Reproduce verbatim the portion of the school description between "The school runs" and "a few students.", inclusive.

# SOURCE EXTRACT:
==*==
BPM High School, Khar (estd on 30-5-1941) is recognized by the Education Department of the Government of Maharashtra. This school is conducted by Mumbai Suburban Education Society, Khar. The school introduced English Medium in June 1966.

Special attention is paid to extracurricular activities. Students are encouraged to participate in various activities, organized by inter school associations and social organizations. Excursions and education tours are sometimes organized.

The students are also encouraged to make use of the library and reading room in order to develop the self-study habit.

The school runs a Registered Students Co-operative Stores with an objective of making notebooks and stationary available at reasonable price to the students. Students are informed that they can buy notebooks, etc. from Students' Co-op Stores only.

The school works in 2 shifts, the first shift from 7:05am to 12:30pm (5th-7th std) and the 2nd shift from 12:40pm to 5:40pm. (8th-10th std). Students may be detained after school hours for different activities, if required.

Ganpati festival

Ganpati festival celebrated in this school for 5 days. Lord Ganesha is brought in the school one day prior to the festival by the school students and teachers while students throw gulaal and dance to the beats of dhol. Ganpati visarjan takes place on the 5th day at Juhu beach by school staff and a few students.
==*==
# DATA SECTION:
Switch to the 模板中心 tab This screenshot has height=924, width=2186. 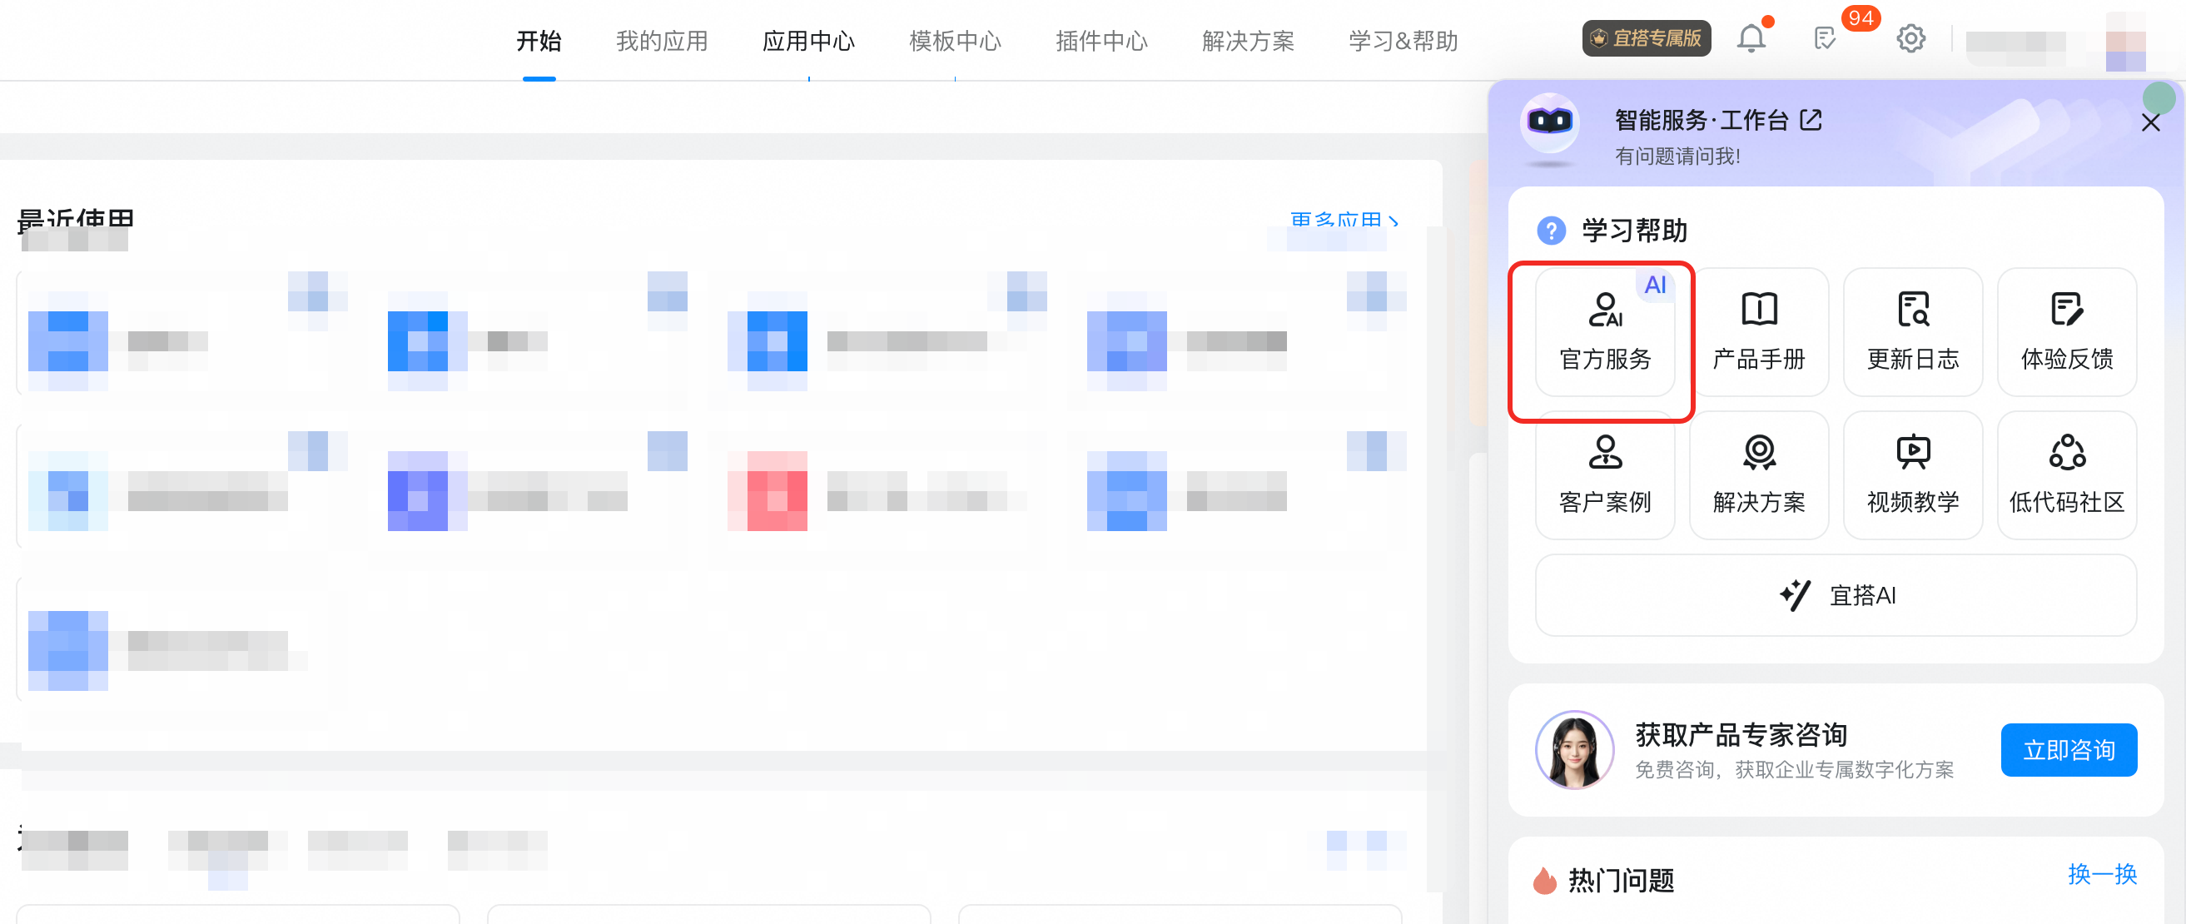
==*==
# THE ANSWER:
The school runs a Registered Students Co-operative Stores with an objective of making notebooks and stationary available at reasonable price to the students. Students are informed that they can buy notebooks, etc. from Students' Co-op Stores only.

The school works in 2 shifts, the first shift from 7:05am to 12:30pm (5th-7th std) and the 2nd shift from 12:40pm to 5:40pm. (8th-10th std). Students may be detained after school hours for different activities, if required.

Ganpati festival

Ganpati festival celebrated in this school for 5 days. Lord Ganesha is brought in the school one day prior to the festival by the school students and teachers while students throw gulaal and dance to the beats of dhol. Ganpati visarjan takes place on the 5th day at Juhu beach by school staff and a few students.